–Visto como están las cosas, necesitaremos mucha ayuda –solía responder doña Mariana–. Por las noticias que traen los navegantes, ante nosotros se abre un inaccesible continente, y será mejor que no nos hagamos excesivas ilusiones sobre el éxito de nuestra empresa.
Fue, sin embargo, del cojo Bonifacio Cabrera –que se había convertido ya en parte integrante de la pequeña familia Montenegro– de quien partió la idea de solicitar la ayuda de una común y muy querida amiga, la princesa Anacaona, quien, pese a llevar ya varios años recluida en su originaria región de Xaraguá, junto a su hermano, el cacique Behechio, seguía manteniéndose en contacto con ellos por medio de largas cartas que le ayudaba a escribir su yerno, Hernando de Guevara.
Este joven y apuesto hidalgo castellano, que se había ganado justa fama de pendenciero, jugador y mujeriego allá por donde iba, y que una noche tuvo la osadía de llamar a don Bartolomé Colón Cara de ajo porque, según él, no tenía más que dientes, había sido deportado por el almirante a la remota Xaraguá, donde casi al instante inició un apasionado idilio con la princesa Higueymota, única descendiente del difunto cacique Canoabó y su hermosísima esposa Anacaona, lo cual lo convirtió en el blanco de los celos y las iras del repelente Francisco Roldán, que bebía los vientos por la prodigiosa muchachita.

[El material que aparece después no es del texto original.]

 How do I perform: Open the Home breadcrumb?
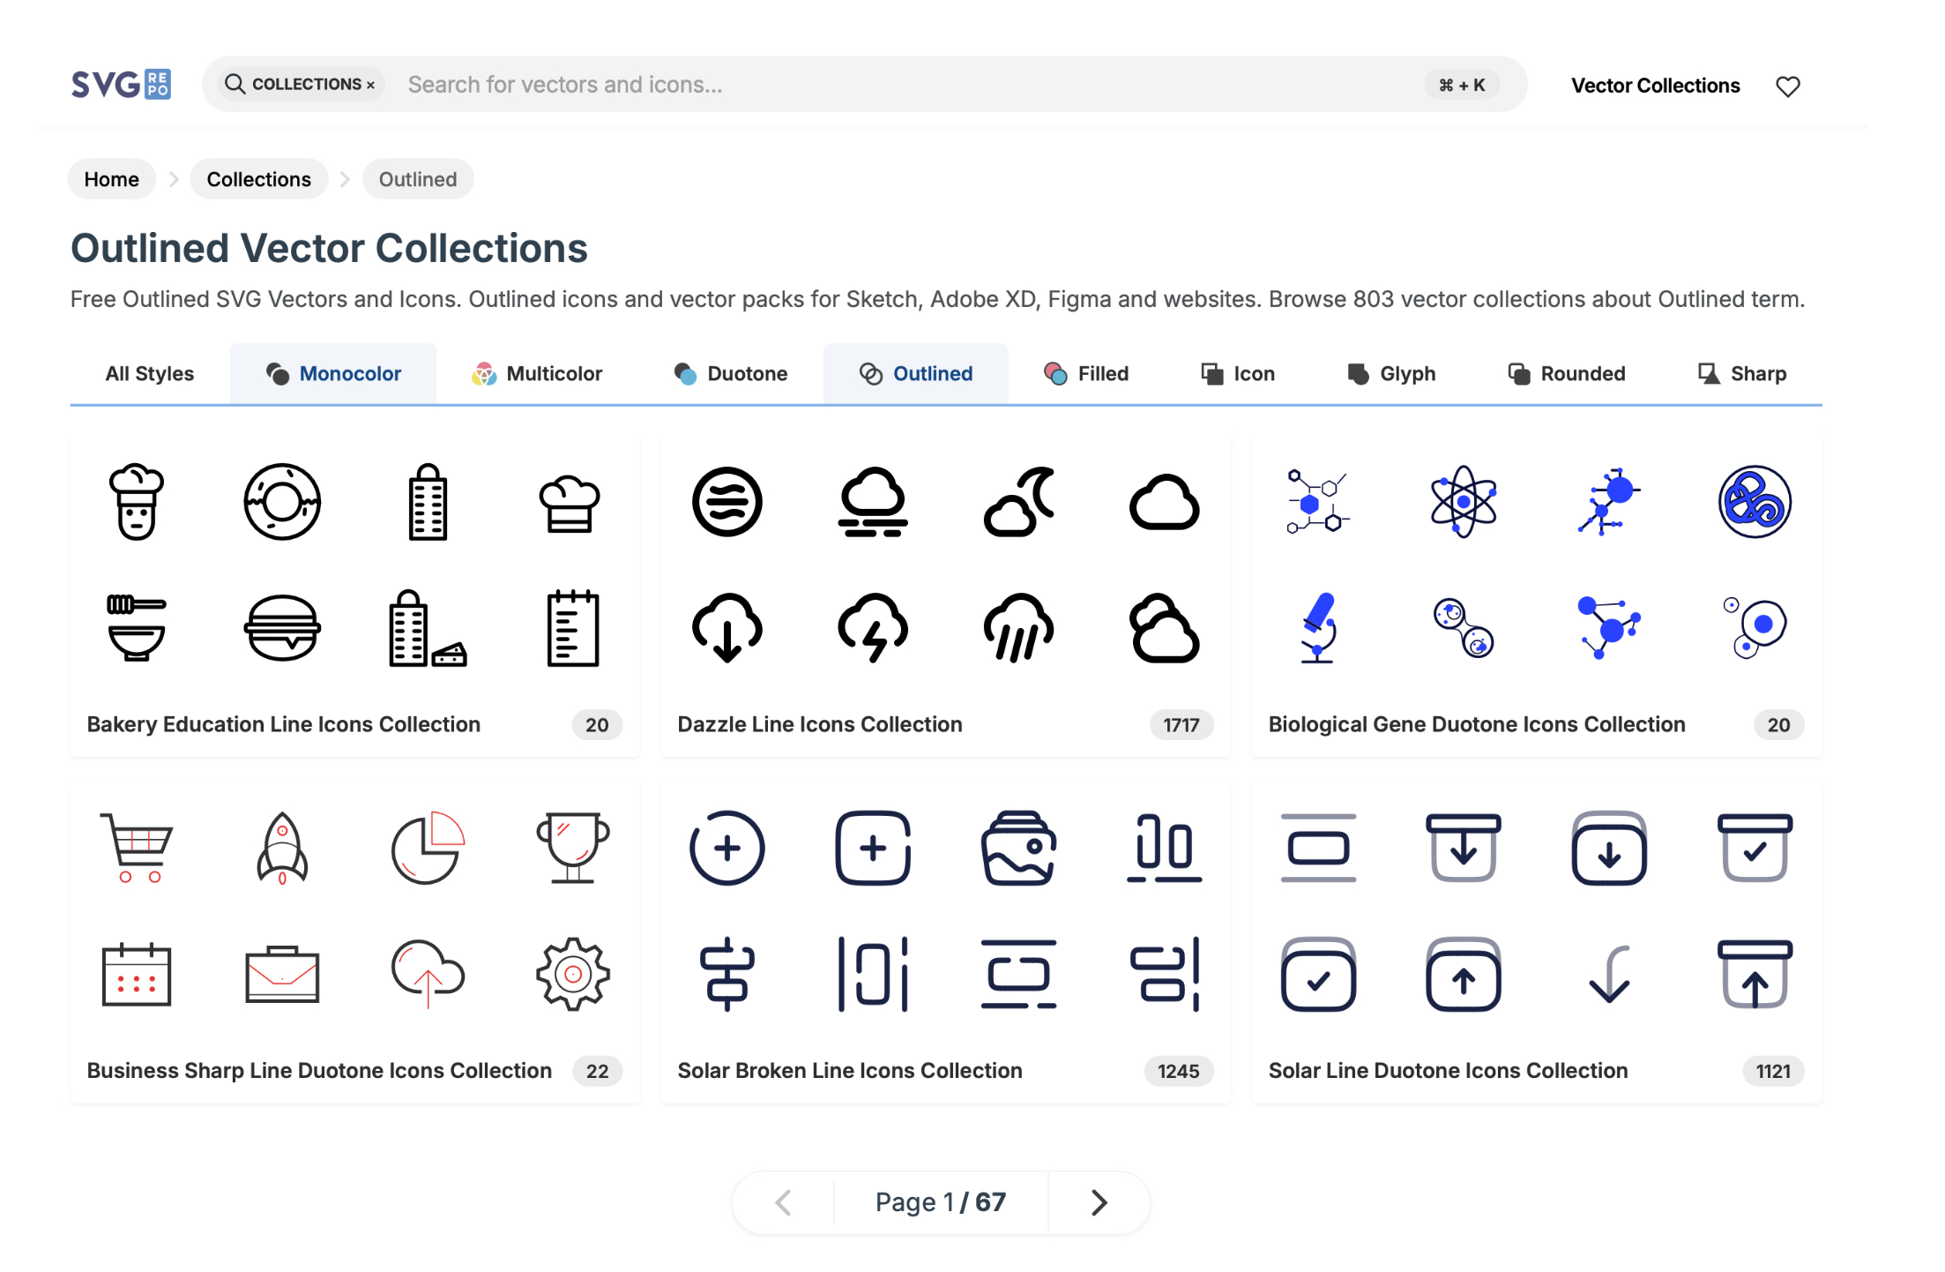pos(111,178)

Anacaona, que sentía una especial predilección por aquel alocado espadachín que tanto le recordaba a su gran amor, Alonso de Ojeda, no dudó, sin embargo, a la hora de enfrentarse abiertamente al siniestro Roldán, quien años más tarde acabaría vengándose de ella por el sucio sistema de maquinar una de las intrigas más tortuosas e inicuas de la historia del descubrimiento y conquista del Nuevo Mundo.
No obstante, por aquel tiempo, Anacaona continuaba siendo una de las personalidades nativas más respetadas de la isla, y a ello contribuía en gran manera el hecho de tener a su servicio al vidente Bonao, un niño tan miope que apenas conseguía distinguir sus propias manos, pero al que la Naturaleza había dotado del extraño poder de ver en la distancia.
–Tu padre vive –fue lo primero que dijo tras rozar apenas el antebrazo de Haitiké–. Muy lejos, al otro lado del mar y altas montañas, pero vive.
–¿Lo encontraré algún día?
–Eso depende del empeño que pongas en buscarle.
–Pero el mundo es muy grande. ¿Puedes decirme al menos hacia dónde debemos dirigirnos?
Bonao permaneció muy quieto, como si tratara de concentrarse en algún complejo mensaje que alguien le enviaba desde algún distante lugar, y por último se volvió apenas y alzó decididamente el brazo.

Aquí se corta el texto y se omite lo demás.